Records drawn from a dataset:
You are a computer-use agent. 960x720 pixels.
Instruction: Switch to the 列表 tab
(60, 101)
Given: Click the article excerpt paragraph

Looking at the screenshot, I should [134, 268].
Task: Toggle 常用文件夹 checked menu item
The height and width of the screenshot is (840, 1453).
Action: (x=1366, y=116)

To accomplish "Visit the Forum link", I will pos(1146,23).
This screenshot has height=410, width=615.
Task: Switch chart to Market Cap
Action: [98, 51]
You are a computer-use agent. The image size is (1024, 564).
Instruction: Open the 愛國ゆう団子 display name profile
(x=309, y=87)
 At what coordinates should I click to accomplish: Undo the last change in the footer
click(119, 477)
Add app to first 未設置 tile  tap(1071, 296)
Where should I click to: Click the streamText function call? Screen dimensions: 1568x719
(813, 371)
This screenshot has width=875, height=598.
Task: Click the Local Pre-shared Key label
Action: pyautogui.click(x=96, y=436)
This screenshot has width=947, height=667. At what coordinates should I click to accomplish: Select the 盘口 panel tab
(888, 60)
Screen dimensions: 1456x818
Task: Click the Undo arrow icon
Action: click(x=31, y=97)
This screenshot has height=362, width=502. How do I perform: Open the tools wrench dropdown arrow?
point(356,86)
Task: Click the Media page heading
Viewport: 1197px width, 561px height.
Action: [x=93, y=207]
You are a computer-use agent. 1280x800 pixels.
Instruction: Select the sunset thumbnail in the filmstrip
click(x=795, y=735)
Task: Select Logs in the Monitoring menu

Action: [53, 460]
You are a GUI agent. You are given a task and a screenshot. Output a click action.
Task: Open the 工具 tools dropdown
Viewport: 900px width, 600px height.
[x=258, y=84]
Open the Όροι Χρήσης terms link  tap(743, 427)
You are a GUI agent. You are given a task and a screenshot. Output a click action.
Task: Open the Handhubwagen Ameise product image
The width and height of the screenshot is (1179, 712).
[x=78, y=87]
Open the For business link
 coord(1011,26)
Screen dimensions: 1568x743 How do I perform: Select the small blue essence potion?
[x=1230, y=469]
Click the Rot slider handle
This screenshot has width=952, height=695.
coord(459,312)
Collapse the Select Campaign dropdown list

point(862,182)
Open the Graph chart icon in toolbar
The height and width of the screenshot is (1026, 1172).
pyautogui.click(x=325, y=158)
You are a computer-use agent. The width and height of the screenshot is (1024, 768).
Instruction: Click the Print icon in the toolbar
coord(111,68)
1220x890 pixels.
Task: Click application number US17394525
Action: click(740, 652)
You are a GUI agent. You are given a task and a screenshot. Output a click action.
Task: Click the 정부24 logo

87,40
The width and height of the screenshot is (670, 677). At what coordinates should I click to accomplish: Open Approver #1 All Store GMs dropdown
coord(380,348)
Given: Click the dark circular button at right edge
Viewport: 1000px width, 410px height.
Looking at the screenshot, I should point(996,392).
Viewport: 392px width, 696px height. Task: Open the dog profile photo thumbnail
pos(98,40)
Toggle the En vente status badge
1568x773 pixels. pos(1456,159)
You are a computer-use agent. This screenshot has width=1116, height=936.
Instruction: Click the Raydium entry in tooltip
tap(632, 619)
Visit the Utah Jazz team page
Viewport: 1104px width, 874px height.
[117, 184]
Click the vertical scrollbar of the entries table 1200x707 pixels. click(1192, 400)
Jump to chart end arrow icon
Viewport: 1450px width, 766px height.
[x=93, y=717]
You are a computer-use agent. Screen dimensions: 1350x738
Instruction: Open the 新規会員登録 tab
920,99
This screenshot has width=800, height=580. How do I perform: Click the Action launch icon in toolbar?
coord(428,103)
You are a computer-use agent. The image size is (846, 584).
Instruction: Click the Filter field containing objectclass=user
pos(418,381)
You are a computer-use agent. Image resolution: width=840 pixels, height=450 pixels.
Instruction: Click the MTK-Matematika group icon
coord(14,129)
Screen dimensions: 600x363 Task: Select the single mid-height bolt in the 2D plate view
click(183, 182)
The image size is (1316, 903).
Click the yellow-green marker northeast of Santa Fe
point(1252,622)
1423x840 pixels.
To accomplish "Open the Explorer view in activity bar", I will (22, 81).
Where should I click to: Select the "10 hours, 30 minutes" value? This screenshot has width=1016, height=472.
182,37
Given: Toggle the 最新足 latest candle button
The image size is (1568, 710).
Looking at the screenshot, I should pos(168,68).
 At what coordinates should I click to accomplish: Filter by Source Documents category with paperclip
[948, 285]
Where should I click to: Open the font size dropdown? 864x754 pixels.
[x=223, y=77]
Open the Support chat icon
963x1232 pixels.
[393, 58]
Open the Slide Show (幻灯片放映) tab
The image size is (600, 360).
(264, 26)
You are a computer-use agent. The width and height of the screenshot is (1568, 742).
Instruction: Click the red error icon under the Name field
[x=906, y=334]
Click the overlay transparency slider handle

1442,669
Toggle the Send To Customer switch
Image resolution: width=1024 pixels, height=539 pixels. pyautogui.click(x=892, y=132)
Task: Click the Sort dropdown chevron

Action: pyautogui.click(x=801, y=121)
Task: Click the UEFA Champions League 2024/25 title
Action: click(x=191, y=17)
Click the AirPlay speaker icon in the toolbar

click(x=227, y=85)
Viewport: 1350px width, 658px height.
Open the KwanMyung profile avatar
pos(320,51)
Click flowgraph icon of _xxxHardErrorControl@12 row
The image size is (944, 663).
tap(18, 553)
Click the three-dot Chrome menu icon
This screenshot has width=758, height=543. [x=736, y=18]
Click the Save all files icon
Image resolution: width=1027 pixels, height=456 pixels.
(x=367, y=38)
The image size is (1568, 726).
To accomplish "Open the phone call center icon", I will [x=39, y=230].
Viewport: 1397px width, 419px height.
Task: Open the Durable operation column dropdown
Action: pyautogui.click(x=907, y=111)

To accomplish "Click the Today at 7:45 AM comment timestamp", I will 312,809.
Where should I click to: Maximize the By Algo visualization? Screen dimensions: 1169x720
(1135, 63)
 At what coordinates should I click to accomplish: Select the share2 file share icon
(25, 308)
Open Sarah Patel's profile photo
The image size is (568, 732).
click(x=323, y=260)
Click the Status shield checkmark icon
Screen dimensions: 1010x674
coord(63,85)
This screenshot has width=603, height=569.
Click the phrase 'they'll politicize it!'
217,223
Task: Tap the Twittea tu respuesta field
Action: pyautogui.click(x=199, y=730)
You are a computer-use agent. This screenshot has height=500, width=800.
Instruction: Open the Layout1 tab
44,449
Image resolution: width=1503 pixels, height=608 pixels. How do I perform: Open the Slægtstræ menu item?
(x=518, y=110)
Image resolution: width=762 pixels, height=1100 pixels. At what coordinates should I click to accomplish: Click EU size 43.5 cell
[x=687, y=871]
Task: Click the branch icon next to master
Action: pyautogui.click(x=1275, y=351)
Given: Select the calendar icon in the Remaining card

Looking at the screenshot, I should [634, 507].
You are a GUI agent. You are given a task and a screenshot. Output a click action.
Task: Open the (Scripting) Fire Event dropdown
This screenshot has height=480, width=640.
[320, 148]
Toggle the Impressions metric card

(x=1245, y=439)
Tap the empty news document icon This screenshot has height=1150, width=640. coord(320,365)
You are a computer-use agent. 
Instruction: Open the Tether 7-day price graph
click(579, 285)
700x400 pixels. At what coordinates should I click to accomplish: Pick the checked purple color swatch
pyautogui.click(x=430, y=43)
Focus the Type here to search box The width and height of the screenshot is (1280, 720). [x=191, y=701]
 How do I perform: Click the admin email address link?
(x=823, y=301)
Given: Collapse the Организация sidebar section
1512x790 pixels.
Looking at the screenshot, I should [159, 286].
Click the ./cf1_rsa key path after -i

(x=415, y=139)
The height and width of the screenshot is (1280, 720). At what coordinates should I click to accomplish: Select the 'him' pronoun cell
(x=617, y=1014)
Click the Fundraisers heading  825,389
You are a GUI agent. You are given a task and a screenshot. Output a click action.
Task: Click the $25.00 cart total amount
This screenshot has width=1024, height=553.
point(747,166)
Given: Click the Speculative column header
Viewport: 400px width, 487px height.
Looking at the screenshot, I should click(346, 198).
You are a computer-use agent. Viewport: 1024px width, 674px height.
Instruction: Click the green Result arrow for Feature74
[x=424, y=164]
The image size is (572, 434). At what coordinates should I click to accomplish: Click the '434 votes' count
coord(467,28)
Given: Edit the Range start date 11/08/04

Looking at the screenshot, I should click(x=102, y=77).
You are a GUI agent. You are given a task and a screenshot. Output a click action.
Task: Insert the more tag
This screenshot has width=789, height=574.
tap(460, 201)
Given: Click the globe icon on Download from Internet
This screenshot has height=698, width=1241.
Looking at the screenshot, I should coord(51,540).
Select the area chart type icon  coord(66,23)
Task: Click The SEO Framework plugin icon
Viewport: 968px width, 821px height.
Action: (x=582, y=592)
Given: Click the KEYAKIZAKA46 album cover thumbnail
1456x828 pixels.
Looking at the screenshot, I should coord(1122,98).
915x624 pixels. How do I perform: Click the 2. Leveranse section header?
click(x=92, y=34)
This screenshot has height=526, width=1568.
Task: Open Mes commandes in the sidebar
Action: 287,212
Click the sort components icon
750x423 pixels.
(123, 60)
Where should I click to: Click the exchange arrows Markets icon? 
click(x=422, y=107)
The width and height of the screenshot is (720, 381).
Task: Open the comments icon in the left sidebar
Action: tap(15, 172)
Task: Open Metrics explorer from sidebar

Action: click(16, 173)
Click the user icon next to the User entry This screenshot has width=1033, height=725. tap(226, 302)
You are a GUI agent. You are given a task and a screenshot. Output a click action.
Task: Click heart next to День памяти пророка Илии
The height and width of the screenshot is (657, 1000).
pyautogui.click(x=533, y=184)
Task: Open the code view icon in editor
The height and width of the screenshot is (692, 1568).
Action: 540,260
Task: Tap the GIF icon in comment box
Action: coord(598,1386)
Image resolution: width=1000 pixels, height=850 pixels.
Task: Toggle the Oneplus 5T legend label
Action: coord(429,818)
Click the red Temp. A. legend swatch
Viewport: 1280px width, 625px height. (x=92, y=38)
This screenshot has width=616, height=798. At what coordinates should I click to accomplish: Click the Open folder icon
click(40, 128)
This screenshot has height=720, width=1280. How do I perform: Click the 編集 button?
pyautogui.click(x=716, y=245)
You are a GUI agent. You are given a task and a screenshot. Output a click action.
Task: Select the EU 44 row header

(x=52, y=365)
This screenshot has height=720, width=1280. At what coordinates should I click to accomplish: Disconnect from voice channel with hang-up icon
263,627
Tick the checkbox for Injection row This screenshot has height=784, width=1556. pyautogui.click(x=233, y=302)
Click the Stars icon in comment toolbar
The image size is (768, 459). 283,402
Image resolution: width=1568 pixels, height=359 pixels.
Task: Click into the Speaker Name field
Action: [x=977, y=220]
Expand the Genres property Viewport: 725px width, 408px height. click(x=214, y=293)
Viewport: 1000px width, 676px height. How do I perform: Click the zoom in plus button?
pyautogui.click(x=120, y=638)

— Task to carry out —
Beginning at the first line above, repeat exactly until the line containing "Add app to first", which is included.

— Exercise solution —
You are a computer-use agent. 960x720 pixels.
Instruction: Switch to the 列表 tab
(60, 101)
Given: Click the article excerpt paragraph

Looking at the screenshot, I should [134, 268].
Task: Toggle 常用文件夹 checked menu item
The height and width of the screenshot is (840, 1453).
Action: (x=1366, y=116)

To accomplish "Visit the Forum link", I will pos(1146,23).
This screenshot has height=410, width=615.
Task: Switch chart to Market Cap
Action: [98, 51]
You are a computer-use agent. The image size is (1024, 564).
Instruction: Open the 愛國ゆう団子 display name profile
(x=309, y=87)
 At what coordinates should I click to accomplish: Undo the last change in the footer
click(119, 477)
Add app to first 未設置 tile  tap(1071, 296)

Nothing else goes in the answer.